Without evidence, Israel has casually been accusing Iran of being responsible for bomb attacks perpetrated recently in Thailand and India, which claimed no lives but wounded 5 people. Rightfully so, these bombings were qualified as terrorist attacks.

However, in the TIME report cited above, assassinations and bomb attacks committed by Israel in Iran are not considered to be bona fide terrorist acts. A clear case of double standards.

The article focuses on the alleged reason for the cutbacks, namely the unfortunate consequences of the bombings and assassinations on Israel's "public image". While the reports acknowledges that the Mossad has been involved in assassinating Iranian nationals, among others, and committing bombings on Iranian soil, the criminal nature of these actions is never acknowledged:

Iranian intelligence already has cracked one cell trained and equipped by Mossad, Western intelligence officials earlier confirmed to TIME. The detailed confession on Iranian state television last year by Majid Jamali Fashid for the January 2010 assassination by motorcycle bomb of nuclear scientist Massoud Ali Mohmmadi was genuine, those officials said, blaming a third country for exposing the cell.

In that case, the public damage to Israel was circumscribed by the limits of Iran's credibility [...]

But that could change if the Islamic Republic produced a captured Israeli national or other direct evidence – something on the lines of the closed circuit video footage and false passports that recorded the presence of Mossad agents in the Dubai hotel where Hamas arms runner Mahmoud al-Mabhouh was found dead in his room in January 2010.

Some warn that the assassinations already run that risk. After the most recent killing, of nuclear scientist Mostafa Ahmadi-Roshan in January, the United States "categorically" denied involvement in the death and issued a condemnation. Western intelligence officials say he was at least the third Iranian scientist killed by Mossad operatives, who lately are running short of new targets, according to Israeli officials [...] (Ibid.)

On the other hand, in a TIME article related to the bombings targeting Israeli nationals in India and Thailand and which were blamed on Iran, TIME was adamant on the definition of terrorism:

To be fair, there is no internationally agreed-upon definition of terrorism. But when bombs start going off, no parsing of words or twisting of definitions is going to stop people from concluding that terrorism has taken place. (Robert Horn, Thai Tourism Sector Must Face, Not Dismiss, the Threat of Terrorism, February 20, 2012.)

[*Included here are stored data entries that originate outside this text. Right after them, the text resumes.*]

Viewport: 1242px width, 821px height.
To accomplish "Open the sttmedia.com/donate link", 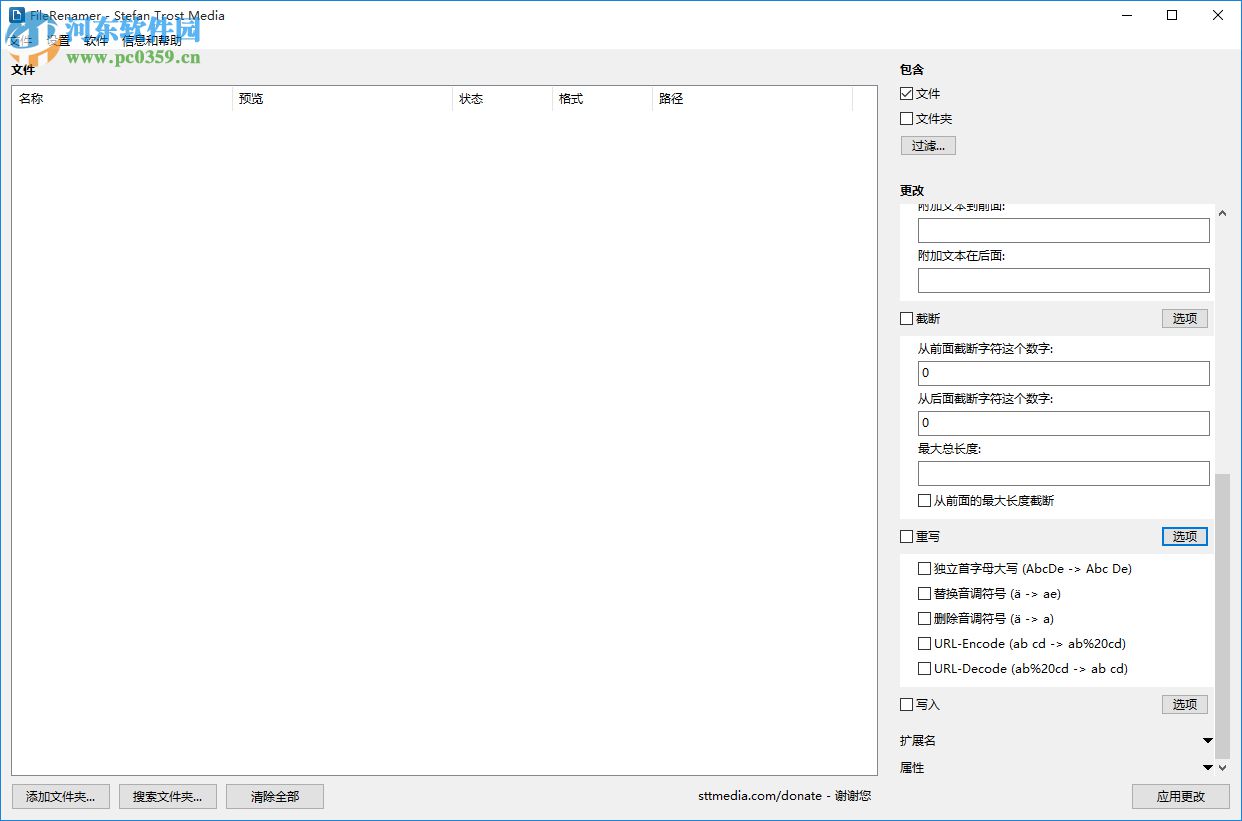I will click(760, 796).
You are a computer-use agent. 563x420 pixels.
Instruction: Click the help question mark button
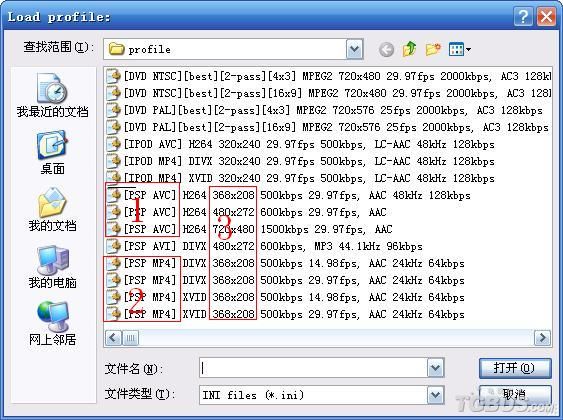point(523,17)
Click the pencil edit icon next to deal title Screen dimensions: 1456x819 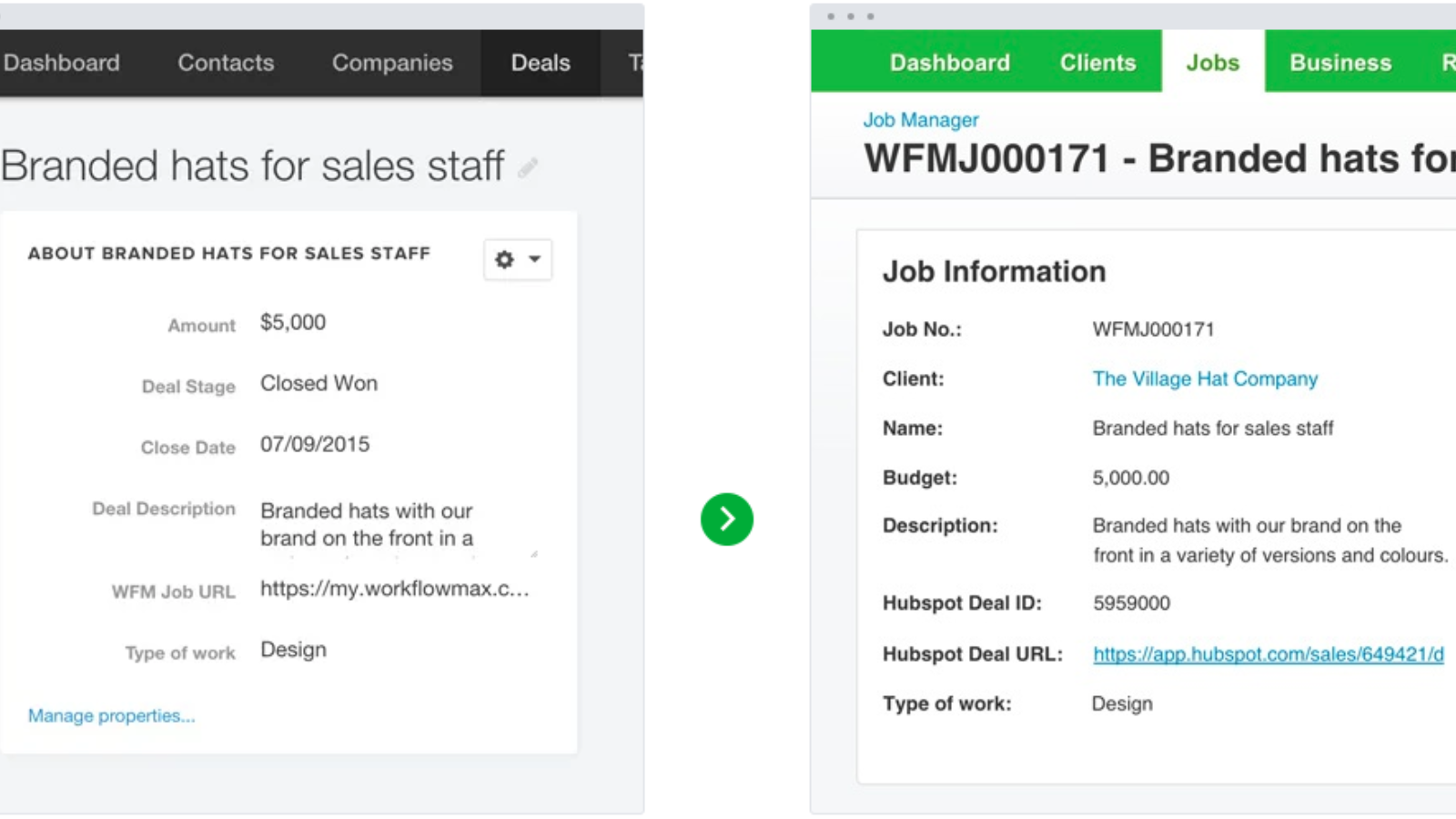coord(528,167)
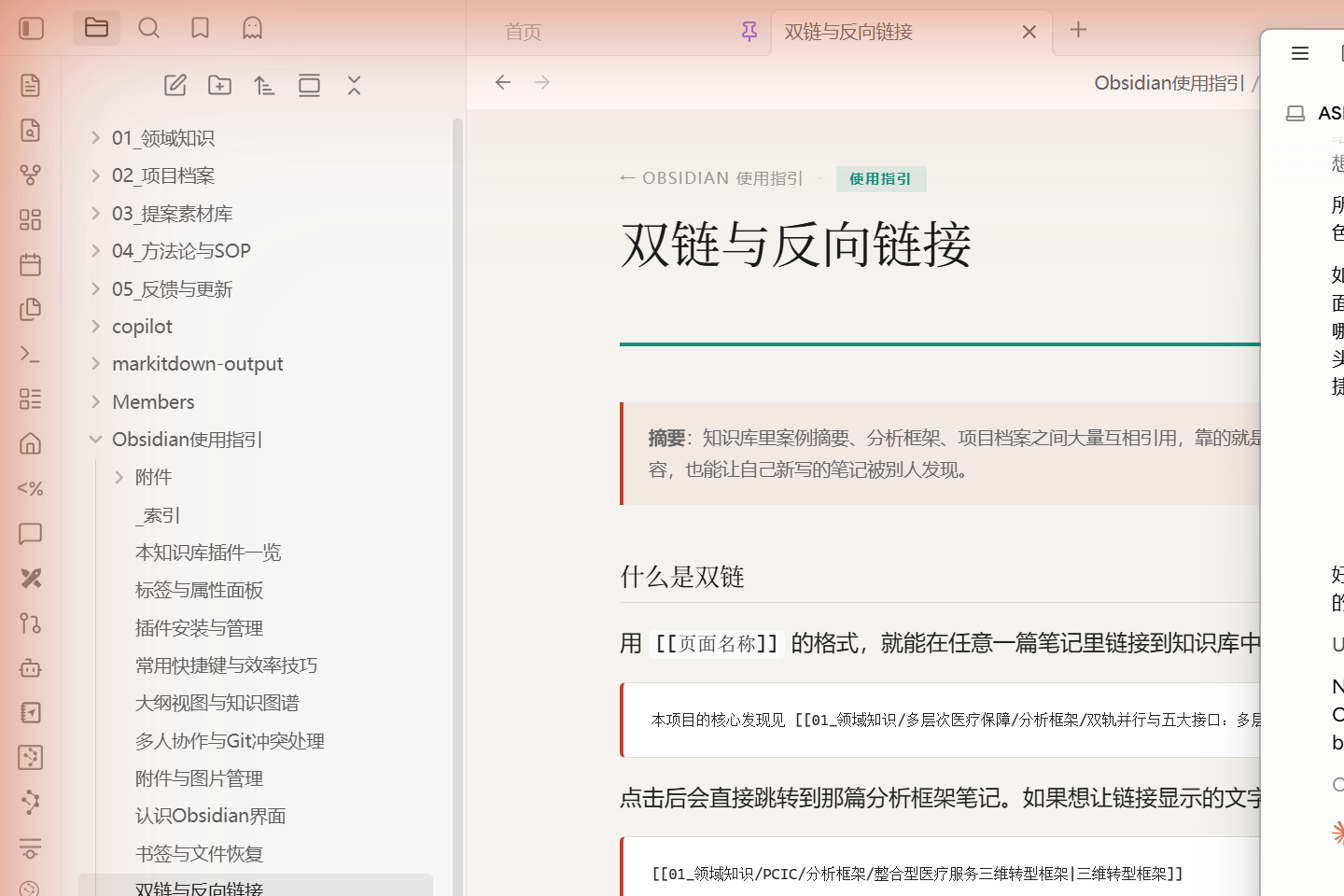Open graph view ribbon icon
This screenshot has width=1344, height=896.
pos(31,175)
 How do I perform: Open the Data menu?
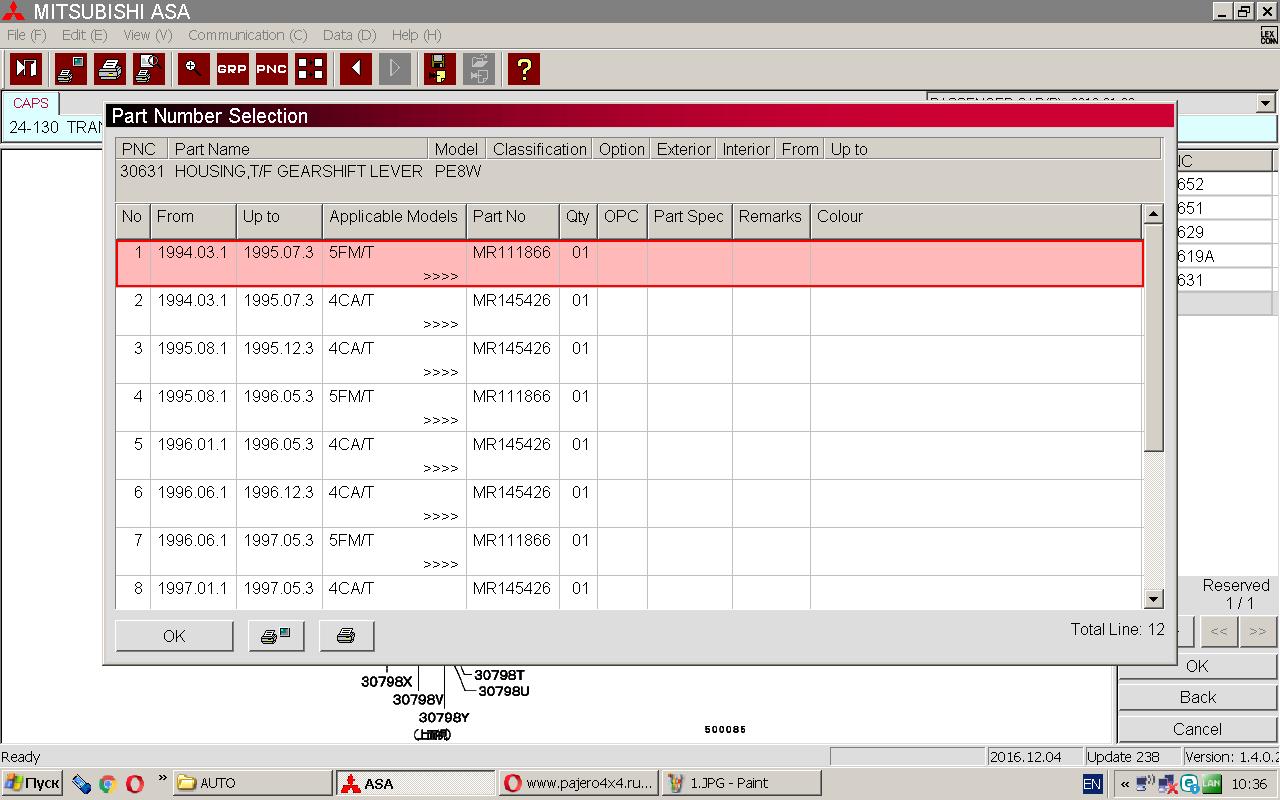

Israeli "terrorist team" arrested in Iran

These conflicting reports pertaining to the number of secret operations in Iran might be an indication that Israel and the U.S. are bluffing and leaking information as part of a psychological operation (PsyOp). But on April 10, the Iranian government claimed to have arrested an Israeli-backed terrorist team, without giving much detail:

The officials alleged the terrorists were funded and sponsored by Israel and were planning to attack nuclear scientists and nuclear sites in the country. The terror plan was foiled, the ministry officials were quoted by the state-run Islamic Republic News Agency (IRNA) as saying. (Stephen Manual, Israel-backed terrorist team arrested in Iran, All Voices, April 10, 2012.)

The alleged terror plan acknowledged by Tehran is broadly consistent with the covert operations detailed in the TIME. But the Iranians could also be bluffing.

If it is true and the Islamic Republic "produced a captured Israeli national or other direct evidence", as mentioned in the TIME report, this could expand the "limits of [Tehran's ] credibility." And that, could in turn, backlash on  Israel's "public image".